From 26ddfa299cc2835ab5ac9d0e6f3ddba3b85e5db0 Mon Sep 17 00:00:00 2001
From: i-yuanyukun <i-yuanyukun@stepfun.com>
Date: Thu, 18 Dec 2025 17:02:39 +0800
Subject: [PATCH] [Chore] remove duplicate code

---
 vllm/v1/worker/gpu_model_runner.py | 56 ------------------------------
 1 file changed, 56 deletions(-)

diff --git a/vllm/v1/worker/gpu_model_runner.py b/vllm/v1/worker/gpu_model_runner.py
index a09f292d98e14..2409c9071f94b 100644
--- a/vllm/v1/worker/gpu_model_runner.py
+++ b/vllm/v1/worker/gpu_model_runner.py
@@ -642,25 +642,6 @@ class GPUModelRunner(
             with_stack=False,
         )
 
-        profile_dir = (
-            "./profiler_logs/attn"
-            if self.afd_config is not None and self.afd_config.afd_role == "attention"
-            else "./profiler_logs/normal"
-        )
-        self.profiler = torch.profiler.profile(
-            activities=[
-                torch.profiler.ProfilerActivity.CPU,
-                torch.profiler.ProfilerActivity.CUDA,
-            ],
-            schedule=torch.profiler.schedule(
-                wait=6000 + 4000, warmup=1, active=30, repeat=1
-            ),
-            on_trace_ready=torch.profiler.tensorboard_trace_handler(profile_dir),
-            record_shapes=True,
-            profile_memory=False,
-            with_stack=False,
-        )
-
     def reset_mm_cache(self) -> None:
         if self.mm_budget:
             self.mm_budget.reset_cache()
@@ -2988,38 +2969,6 @@ class GPUModelRunner(
             )
         return afd_metadata
 
-    def _build_afd_metadata(
-        self, ubatch_slices: UBatchSlices | None, num_tokens_unpadded: int
-    ):
-        afd_metadata = None
-        if self.afd_config:
-            # For prefill, compute tokens per stage based on actual token
-            # counts
-            afd_tokens_start_loc = [0]
-            afd_tokens_lens = []
-            if ubatch_slices and len(ubatch_slices) > 1:
-                afd_tokens_start_loc = [ub.token_slice.start for ub in ubatch_slices]

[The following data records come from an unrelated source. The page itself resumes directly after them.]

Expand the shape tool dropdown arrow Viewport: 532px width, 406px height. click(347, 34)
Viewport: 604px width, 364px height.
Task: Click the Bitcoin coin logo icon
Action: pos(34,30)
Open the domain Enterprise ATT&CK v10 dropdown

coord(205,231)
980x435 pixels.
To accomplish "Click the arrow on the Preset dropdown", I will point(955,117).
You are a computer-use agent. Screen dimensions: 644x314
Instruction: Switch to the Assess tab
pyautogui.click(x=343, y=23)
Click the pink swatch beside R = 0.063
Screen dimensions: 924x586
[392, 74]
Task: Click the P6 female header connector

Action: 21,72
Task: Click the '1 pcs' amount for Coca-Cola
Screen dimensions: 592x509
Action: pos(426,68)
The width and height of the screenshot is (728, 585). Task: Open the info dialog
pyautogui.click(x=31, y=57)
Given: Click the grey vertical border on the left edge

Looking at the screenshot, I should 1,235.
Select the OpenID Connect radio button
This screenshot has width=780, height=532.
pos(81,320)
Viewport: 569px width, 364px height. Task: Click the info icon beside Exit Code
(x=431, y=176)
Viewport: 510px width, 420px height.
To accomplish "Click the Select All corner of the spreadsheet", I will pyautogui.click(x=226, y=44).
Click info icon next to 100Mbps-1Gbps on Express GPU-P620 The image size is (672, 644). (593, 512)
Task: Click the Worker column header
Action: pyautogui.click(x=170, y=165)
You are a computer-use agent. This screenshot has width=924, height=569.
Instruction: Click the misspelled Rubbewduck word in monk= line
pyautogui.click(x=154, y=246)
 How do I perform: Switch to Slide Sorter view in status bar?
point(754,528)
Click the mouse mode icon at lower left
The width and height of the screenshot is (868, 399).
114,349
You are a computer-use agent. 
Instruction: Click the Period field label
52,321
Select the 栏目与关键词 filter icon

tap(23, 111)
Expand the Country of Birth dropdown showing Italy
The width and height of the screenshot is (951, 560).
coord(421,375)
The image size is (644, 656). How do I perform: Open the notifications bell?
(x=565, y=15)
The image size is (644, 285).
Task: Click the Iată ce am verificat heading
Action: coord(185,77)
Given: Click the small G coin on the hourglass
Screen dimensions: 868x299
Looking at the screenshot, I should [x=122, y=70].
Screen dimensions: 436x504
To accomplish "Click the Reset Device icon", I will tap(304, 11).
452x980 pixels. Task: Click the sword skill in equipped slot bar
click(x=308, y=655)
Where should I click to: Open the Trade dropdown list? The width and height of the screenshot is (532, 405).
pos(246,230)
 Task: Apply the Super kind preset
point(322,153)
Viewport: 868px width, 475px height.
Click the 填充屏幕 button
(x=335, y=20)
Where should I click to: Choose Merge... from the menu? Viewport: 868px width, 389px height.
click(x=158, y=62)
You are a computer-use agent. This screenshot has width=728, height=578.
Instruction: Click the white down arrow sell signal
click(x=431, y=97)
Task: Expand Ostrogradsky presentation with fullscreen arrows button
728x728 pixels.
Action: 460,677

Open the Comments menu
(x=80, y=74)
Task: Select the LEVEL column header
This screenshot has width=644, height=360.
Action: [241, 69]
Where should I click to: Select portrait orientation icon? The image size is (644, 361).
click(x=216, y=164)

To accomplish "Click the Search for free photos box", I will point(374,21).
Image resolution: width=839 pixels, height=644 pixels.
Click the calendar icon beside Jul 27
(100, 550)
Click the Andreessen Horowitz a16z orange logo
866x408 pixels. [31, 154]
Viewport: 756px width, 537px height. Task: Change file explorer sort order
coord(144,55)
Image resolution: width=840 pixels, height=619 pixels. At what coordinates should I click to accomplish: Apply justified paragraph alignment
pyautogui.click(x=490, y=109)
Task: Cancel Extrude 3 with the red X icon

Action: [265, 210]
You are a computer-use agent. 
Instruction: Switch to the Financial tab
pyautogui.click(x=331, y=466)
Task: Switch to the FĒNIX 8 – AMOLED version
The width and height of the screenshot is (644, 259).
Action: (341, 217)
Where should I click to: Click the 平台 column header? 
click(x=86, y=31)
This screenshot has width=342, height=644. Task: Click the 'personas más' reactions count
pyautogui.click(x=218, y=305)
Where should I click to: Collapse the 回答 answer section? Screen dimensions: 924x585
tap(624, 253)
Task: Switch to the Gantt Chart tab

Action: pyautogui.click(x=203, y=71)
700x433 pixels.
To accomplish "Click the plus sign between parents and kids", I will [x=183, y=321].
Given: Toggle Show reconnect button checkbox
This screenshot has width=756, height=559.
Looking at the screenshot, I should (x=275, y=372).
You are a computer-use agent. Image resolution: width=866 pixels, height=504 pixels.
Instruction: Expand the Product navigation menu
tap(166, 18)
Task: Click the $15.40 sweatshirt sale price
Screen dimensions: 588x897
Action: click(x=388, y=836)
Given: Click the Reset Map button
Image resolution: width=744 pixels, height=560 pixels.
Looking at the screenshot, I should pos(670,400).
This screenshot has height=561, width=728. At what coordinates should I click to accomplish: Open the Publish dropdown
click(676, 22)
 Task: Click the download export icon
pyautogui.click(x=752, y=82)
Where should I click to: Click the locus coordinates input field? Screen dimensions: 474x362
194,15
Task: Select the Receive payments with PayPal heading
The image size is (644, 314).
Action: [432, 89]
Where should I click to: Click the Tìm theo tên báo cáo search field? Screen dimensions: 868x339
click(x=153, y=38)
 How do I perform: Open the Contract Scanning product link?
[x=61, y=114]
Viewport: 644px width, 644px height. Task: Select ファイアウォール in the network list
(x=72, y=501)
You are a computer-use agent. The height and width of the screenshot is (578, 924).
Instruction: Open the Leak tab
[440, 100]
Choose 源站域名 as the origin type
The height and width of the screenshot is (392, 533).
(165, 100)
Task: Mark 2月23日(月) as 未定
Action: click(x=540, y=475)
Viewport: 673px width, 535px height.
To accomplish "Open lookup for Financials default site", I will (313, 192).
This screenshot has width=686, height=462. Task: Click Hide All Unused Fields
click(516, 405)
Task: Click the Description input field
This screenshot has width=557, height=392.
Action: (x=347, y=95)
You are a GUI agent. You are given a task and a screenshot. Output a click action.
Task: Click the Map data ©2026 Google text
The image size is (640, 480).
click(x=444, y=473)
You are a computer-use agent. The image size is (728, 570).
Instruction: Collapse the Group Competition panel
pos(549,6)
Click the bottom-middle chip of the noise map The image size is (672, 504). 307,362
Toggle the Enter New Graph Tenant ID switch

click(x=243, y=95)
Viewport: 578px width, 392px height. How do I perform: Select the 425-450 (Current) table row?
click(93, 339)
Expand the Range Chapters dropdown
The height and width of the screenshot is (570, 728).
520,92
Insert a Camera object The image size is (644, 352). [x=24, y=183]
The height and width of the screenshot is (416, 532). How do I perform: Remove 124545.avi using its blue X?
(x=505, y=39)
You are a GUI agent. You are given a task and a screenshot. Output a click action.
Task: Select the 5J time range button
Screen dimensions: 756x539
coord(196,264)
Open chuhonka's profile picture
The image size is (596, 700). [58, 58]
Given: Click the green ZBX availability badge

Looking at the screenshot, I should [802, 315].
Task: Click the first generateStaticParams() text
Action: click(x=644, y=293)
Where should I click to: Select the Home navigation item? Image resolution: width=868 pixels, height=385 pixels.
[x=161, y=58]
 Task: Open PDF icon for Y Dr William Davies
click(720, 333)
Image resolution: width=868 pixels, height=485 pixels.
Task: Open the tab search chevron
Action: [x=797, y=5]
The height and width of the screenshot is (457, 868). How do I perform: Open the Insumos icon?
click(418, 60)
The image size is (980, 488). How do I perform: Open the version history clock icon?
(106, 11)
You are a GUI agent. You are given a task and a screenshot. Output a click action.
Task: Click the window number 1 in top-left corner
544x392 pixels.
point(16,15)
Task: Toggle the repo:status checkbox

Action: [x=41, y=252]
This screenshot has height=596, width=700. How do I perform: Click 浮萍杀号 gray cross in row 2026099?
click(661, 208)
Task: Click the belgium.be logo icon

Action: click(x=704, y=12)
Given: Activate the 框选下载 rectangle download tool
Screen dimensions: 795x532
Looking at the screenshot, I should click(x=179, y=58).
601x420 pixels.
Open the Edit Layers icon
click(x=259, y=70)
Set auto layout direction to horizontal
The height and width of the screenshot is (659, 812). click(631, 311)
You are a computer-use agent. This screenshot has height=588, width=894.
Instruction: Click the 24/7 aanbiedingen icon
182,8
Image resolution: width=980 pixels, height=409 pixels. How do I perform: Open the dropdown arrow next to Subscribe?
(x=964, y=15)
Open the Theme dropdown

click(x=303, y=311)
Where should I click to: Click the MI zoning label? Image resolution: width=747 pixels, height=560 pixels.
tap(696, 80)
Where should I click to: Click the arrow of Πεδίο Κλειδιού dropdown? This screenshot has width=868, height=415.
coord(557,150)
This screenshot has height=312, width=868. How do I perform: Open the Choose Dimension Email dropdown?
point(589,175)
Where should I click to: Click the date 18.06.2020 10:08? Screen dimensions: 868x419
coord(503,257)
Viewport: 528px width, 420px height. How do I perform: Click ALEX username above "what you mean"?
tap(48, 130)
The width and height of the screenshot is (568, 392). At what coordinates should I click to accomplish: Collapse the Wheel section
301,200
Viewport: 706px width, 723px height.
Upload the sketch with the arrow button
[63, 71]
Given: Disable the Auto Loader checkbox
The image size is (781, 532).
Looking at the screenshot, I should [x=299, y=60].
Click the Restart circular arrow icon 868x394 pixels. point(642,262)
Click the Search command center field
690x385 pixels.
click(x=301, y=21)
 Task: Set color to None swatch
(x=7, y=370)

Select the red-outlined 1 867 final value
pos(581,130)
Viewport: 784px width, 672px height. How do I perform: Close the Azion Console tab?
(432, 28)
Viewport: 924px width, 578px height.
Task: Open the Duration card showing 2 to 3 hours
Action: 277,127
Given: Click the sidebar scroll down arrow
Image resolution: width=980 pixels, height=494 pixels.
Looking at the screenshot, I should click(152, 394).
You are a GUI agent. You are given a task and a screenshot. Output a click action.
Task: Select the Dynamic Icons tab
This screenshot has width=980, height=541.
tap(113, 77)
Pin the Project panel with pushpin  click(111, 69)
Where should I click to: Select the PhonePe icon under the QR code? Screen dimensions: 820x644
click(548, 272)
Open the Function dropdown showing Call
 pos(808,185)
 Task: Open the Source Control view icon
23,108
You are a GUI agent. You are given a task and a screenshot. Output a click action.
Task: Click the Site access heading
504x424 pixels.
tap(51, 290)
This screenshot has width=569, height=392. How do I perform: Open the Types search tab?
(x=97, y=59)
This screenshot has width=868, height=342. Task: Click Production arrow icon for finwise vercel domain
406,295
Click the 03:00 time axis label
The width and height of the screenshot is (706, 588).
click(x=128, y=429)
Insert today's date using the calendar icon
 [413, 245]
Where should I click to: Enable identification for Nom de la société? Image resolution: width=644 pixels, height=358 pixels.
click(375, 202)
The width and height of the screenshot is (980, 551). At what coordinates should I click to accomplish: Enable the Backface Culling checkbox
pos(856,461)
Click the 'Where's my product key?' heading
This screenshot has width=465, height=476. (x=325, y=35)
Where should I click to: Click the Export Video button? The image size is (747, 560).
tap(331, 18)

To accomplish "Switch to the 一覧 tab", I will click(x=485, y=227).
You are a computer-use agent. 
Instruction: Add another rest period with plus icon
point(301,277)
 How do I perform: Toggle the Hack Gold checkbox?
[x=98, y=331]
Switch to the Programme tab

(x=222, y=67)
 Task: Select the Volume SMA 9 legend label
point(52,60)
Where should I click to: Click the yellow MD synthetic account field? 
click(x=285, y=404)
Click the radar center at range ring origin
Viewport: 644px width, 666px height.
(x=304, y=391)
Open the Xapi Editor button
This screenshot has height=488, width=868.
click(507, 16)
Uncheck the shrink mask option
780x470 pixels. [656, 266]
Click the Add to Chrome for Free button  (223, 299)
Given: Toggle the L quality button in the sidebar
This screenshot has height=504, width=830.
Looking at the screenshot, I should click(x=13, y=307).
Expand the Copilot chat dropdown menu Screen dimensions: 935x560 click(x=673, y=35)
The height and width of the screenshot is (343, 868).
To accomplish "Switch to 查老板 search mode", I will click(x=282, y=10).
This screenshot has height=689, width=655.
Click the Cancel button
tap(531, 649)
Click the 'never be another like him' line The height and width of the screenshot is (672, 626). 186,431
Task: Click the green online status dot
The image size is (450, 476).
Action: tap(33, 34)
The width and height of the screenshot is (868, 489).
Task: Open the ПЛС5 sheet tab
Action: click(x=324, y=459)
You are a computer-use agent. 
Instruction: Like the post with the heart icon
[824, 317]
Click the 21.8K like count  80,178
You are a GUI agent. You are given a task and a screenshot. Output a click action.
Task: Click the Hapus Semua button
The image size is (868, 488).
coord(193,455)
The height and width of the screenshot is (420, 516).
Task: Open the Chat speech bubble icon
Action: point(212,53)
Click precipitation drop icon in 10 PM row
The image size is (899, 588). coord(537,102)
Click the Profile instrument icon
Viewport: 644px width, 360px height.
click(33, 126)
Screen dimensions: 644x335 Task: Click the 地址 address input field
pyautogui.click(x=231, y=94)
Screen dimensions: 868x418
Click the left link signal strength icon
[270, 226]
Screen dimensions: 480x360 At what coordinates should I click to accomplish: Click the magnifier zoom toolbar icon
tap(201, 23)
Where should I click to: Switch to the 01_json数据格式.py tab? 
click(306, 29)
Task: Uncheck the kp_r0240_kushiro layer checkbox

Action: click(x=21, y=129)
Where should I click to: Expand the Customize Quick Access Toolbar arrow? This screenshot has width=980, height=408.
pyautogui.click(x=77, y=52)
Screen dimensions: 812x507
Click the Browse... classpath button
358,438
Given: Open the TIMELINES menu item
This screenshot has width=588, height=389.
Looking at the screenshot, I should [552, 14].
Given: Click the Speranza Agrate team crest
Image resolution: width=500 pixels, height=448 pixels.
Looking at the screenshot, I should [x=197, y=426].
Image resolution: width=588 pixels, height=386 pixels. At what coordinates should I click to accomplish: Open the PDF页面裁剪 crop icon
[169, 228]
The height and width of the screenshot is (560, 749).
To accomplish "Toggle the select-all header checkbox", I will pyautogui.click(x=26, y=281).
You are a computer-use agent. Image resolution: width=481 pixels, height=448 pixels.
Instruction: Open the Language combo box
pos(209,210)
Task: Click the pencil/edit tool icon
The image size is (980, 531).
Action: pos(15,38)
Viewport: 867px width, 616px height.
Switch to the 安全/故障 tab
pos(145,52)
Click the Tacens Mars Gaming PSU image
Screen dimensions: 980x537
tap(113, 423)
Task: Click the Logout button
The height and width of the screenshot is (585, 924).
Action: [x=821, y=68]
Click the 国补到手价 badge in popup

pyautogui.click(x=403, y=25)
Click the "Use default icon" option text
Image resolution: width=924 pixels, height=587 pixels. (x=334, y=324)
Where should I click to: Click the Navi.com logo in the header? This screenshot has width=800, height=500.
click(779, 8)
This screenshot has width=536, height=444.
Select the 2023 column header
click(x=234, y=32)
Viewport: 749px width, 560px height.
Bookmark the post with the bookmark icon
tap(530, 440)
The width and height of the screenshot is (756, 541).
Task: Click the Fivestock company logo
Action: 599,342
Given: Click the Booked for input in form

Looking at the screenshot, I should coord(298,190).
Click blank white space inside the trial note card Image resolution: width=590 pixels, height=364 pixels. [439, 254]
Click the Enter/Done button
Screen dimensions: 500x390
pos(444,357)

-                afd_reqs_start_loc = [ub.request_slice.start for ub in ubatch_slices]
-                logger.info(
-                    f"afd_tokens_start_loc: {afd_tokens_start_loc} "
-                    f"afd_reqs_start_loc: {afd_reqs_start_loc} "
-                    f"ubatch_slices: {ubatch_slices}"
-                )
-                afd_tokens_lens = [ub.num_tokens for ub in ubatch_slices]
-            else:
-                afd_tokens_start_loc = [0]
-                afd_reqs_start_loc = [0]
-                afd_tokens_lens = [num_tokens_unpadded]
-            afd_metadata = AFDMetadata(
-                afd_tokens_start_loc=afd_tokens_start_loc,
-                afd_reqs_start_loc=afd_reqs_start_loc,
-                afd_stage_idx=0,
-                afd_connector=self.afd_connector,
-                afd_tokens_lens=afd_tokens_lens,
-                num_of_stages=len(ubatch_slices) if ubatch_slices else 1,
-            )
-        return afd_metadata
-
     @torch.inference_mode()
     def execute_model(
         self,
@@ -5573,11 +5522,6 @@ class GPUModelRunner(
         if hasattr(self, "afd_connector") and self.afd_connector:
             self.afd_connector.init_afd_connector()
 
-    def initialize_afd_connector(self) -> None:
-        """Initialize AFD connector if available."""
-        if hasattr(self, "afd_connector") and self.afd_connector:
-            self.afd_connector.init_afd_connector()
-
     def may_add_encoder_only_layers_to_kv_cache_config(self) -> None:
         """
         Add encoder-only layers to the KV cache config.